Texto fornecido

>>>

O suco vilão e outras falácias na internet moderna

Lagarta Pintada Reply 22:37
Chamou minha atenção uma notícia que saiu semana passada na seção TodaEla do UOL. O título anunciava que "as crianças de hoje preferem outras atividades em vez de brincar ao ar livre". Curiosa, fui ler, para descobrir que a matéria tratava de uma pesquisa, que por sua vez teria sido encomendada pela empresa JCB e divulgada no jornal britânico Daily Mail. A pesquisa revelou que as crianças modernas passam apenas metade do tempo brincando ao ar livre se comparado com o tempo que os seus pais gastavam do lado de fora quando tinham a mesma idade. 

A despeito de que provavelmente exista algum fundo de verdade na afirmação -- é de domínio comum o fato de que as crianças de hoje possuem muito mais recursos de diversão e entretenimento dentro de casa do que antigamente, fiquei um pouco aborrecida com a matéria.  Ora, um estudo feito com 2000 famílias no Reino Unido, onde o número de dias ensolarados por ano é pouco maior que 60, realmente não pode ter grande validade nem relevância para a realidade brasileira. 



Isso me faz lembrar de uma notícia que uma vez eu li na internet e me deixou encafifada por um bocado de tempo. Era uma matéria de um jornal online que apresentava uma lista dos maiores vilões da alimentação infantil. E elencaram o suco de frutas. Tomei um susto. Tanta porcaria sendo vendida nas lanchonetes, restaurantes e supermercados e o sujeito vai arrumar defeito no suco de fruta! E a tal matéria ainda apontava um estudo feito nos Estados Unidos para corroborar o achado.

<<<

(Dados armazenados)
>>>

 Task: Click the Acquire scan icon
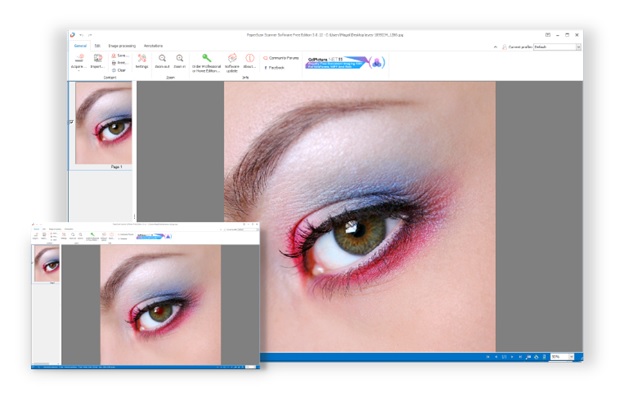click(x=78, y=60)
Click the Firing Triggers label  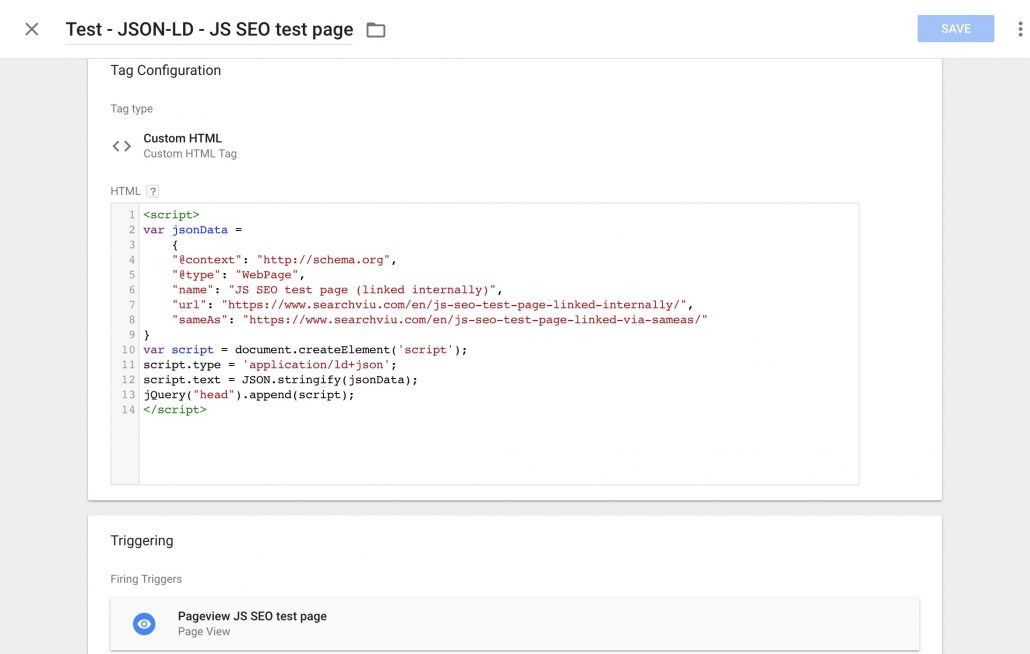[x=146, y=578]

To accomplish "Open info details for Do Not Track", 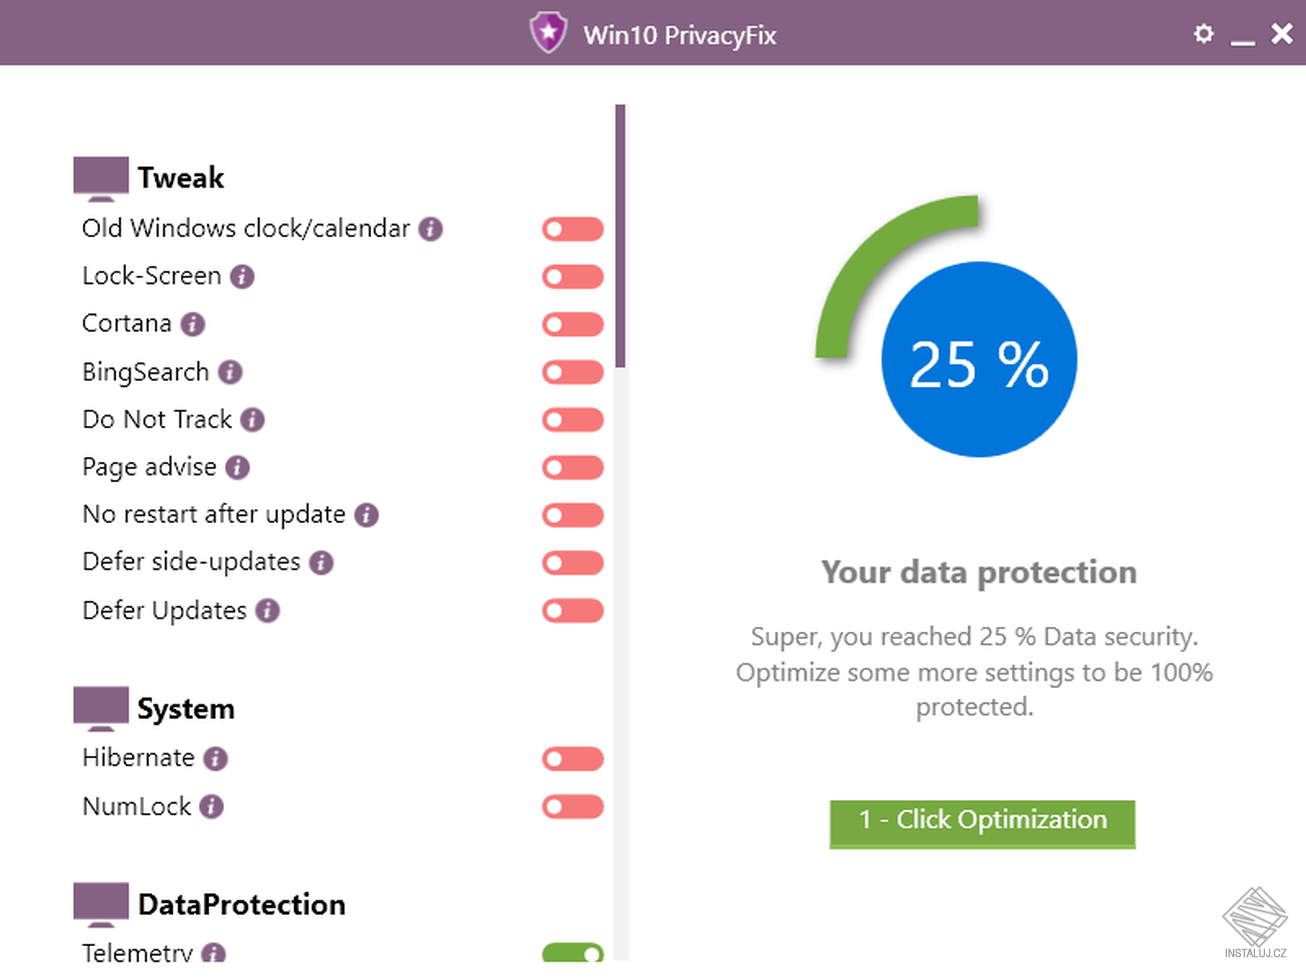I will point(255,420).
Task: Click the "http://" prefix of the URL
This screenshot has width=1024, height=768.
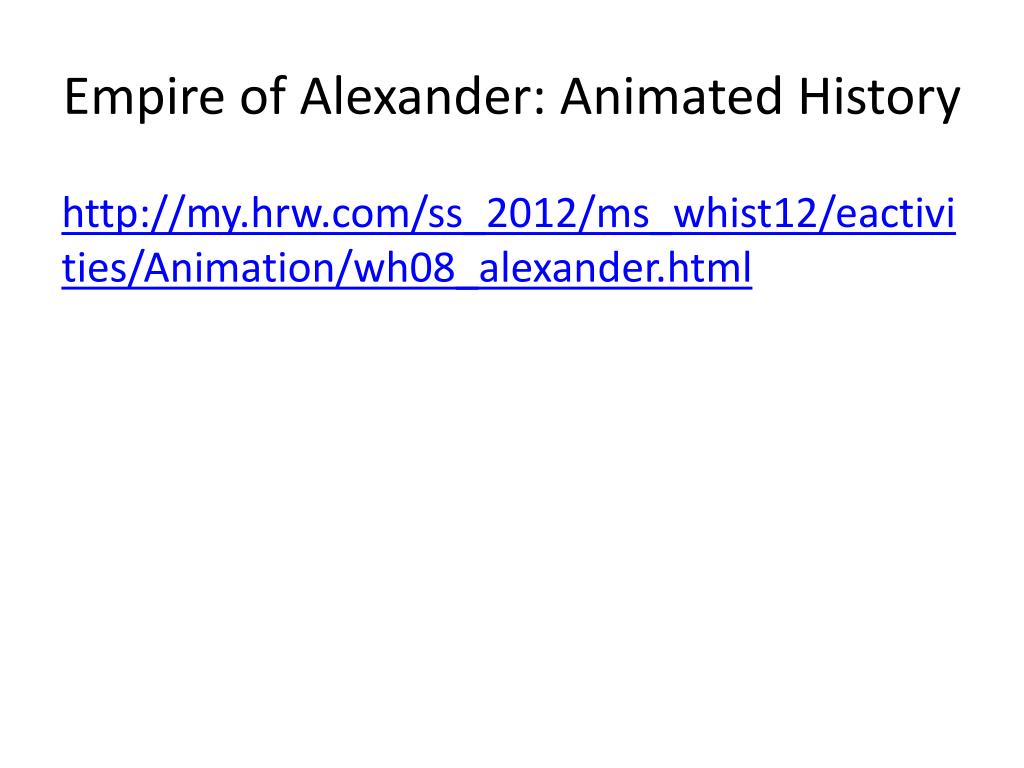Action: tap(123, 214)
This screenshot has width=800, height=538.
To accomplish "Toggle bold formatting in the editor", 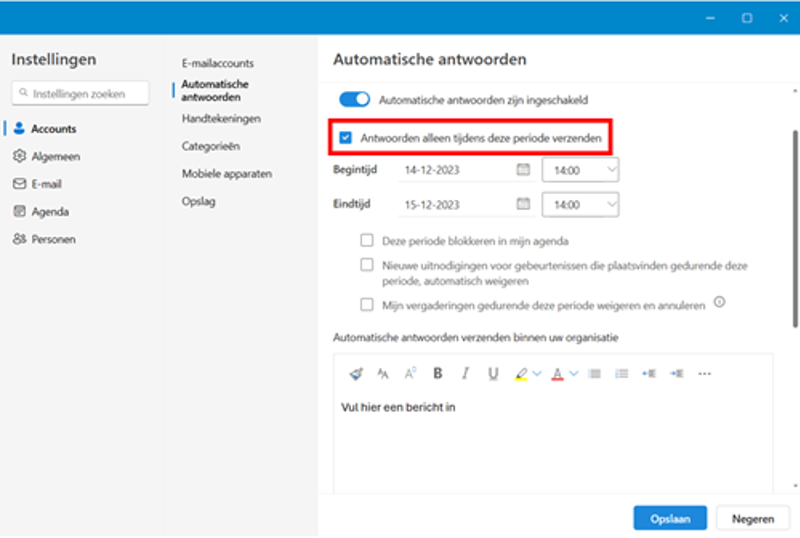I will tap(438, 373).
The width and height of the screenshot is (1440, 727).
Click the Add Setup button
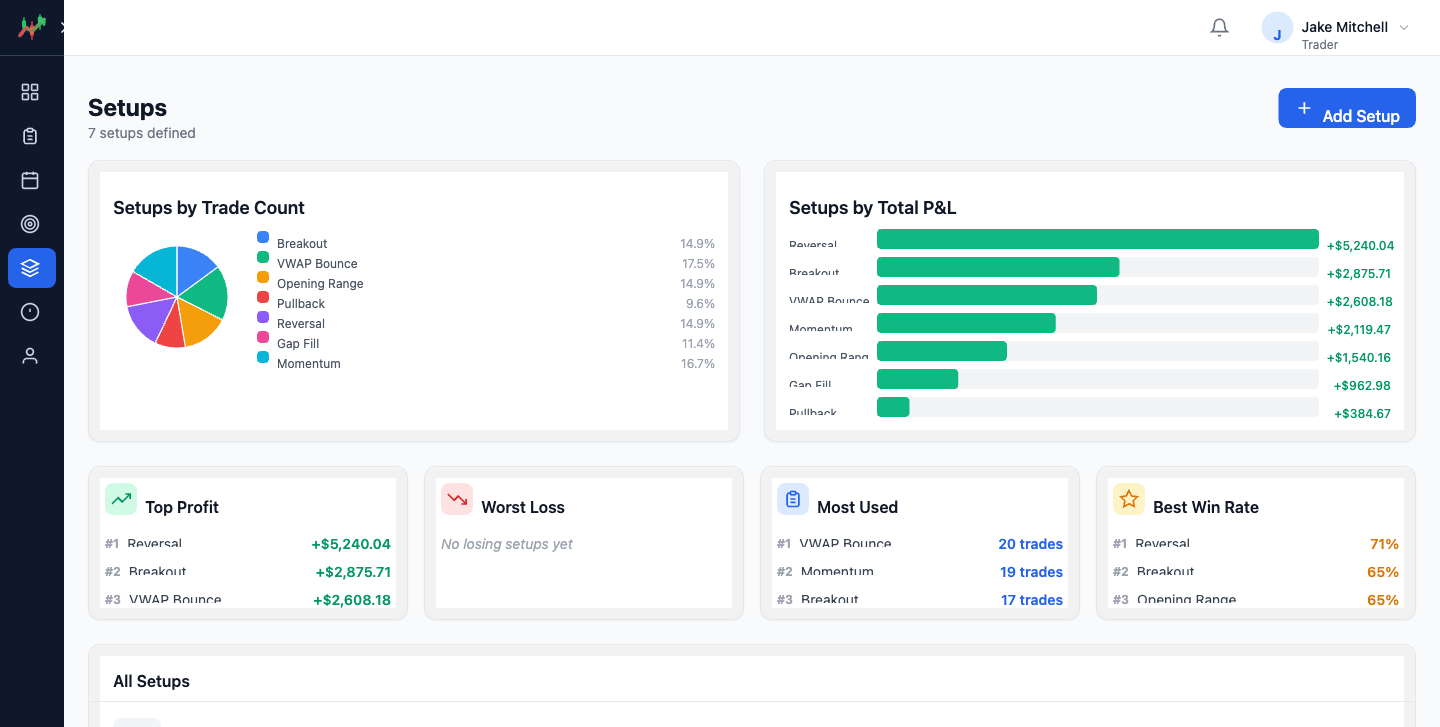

<<<

Tarefas e exercícios
a) Diga se cada afirmação está de acordo com o texto sobre o suco vilão, respondendo sim ou não e citando as palavras do texto que decidem: (i) a pesquisa foi encomendada pela empresa JCB e divulgada no Daily Mail; (ii) o estudo foi feito com 2000 famílias nos Estados Unidos; (iii) a matéria do jornal online incluiu o suco de frutas entre os vilões da alimentação infantil.
b) Segundo o texto sobre o suco vilão, em que lugares se vende tanta porcaria? Liste todos.
c) Prossiga com o texto sobre o suco vilão a partir da última frase apresentada.
Os registros não têm relação com o texto.

Respostas às tarefas
a)
(i) Sim: "teria sido encomendada pela empresa JCB e divulgada no jornal britânico Daily Mail".
(ii) Não: "um estudo feito com 2000 famílias no Reino Unido".
(iii) Sim: "E elencaram o suco de frutas."

b) Lanchonetes, restaurantes e supermercados.

c)
Militante das benesses do suco, acabei esquecendo o assunto e voltei à minha vida de suquinhos felizes. Eis que anos depois, morando nos EUA, fui com a Sissi pequeninha ao pediatra, perguntar quando é que podia começar a dar suquinho. Aqueles que a gente começa a dar quando o bebê vai passando dos seis meses... laranja lima, pera, coisa normal para qualquer mãe brasileira.

A pediatra me olhou com uma cara feia! E desatou numa preleção de que sucos não eram recomendados para bebês, porque continham muito açúcar. Eu confesso que fiquei tão perplexa e confusa que demorei a reagir na hora. Como é que podia ser, suco feito em casa, não vai ter mais calorias nem açúcar do que a própria fruta. (Obviamente eu sequer cogitava colocar açúcar em um suco para o bebê.) Voltei para casa assombrada, pensando que não podia ser que todos os pediatras brasileiros estivessem errados ou loucos!


A ingestão de frutas do americano médio se dá por
suco de caixinha, banana sem gosto e maçã farinhenta.
De repente, me deu um estalo. A doutora americana achou que eu estava falando de suco comprado pronto, de garrafa plástica ou de caixinha! Porque isso é só o que se toma nos EUA... 

Foi uma lição para mim sobre como as diferenças culturais são significativas. Quando eu falei suco, a médica imediatamente pensou em algo pronto, industrializado, porque é isso que eles consomem habitualmente por lá. E não é para menos. Um mamão papaya em Washington D.C. custa alguns - não poucos - dólares, além de quase não ter gosto e ser pálido. A banana, esta então, nem me fale, um desastre no quesito sabor... Naquele momento, morri de inveja de todas as mães que podem ir à feira no Brasil e escolher fruta fresquinha para dar aos seus bebês. 

Mas mesmo longe, pensei, que bom poder me orgulhar de uma referência cultural. E logo me senti muito feliz de ser brasileira. Bem, talvez eu revisse este pensamento nos dias atuais, tempos de tomate a 12 reais o quilo... mas não importa. O que é relevante mesmo em tudo isso é o alerta para as teorias importadas que são alardeadas como verdades, sem questionamento. Sobretudo quando o assunto é o bem-estar dos nossos filhos.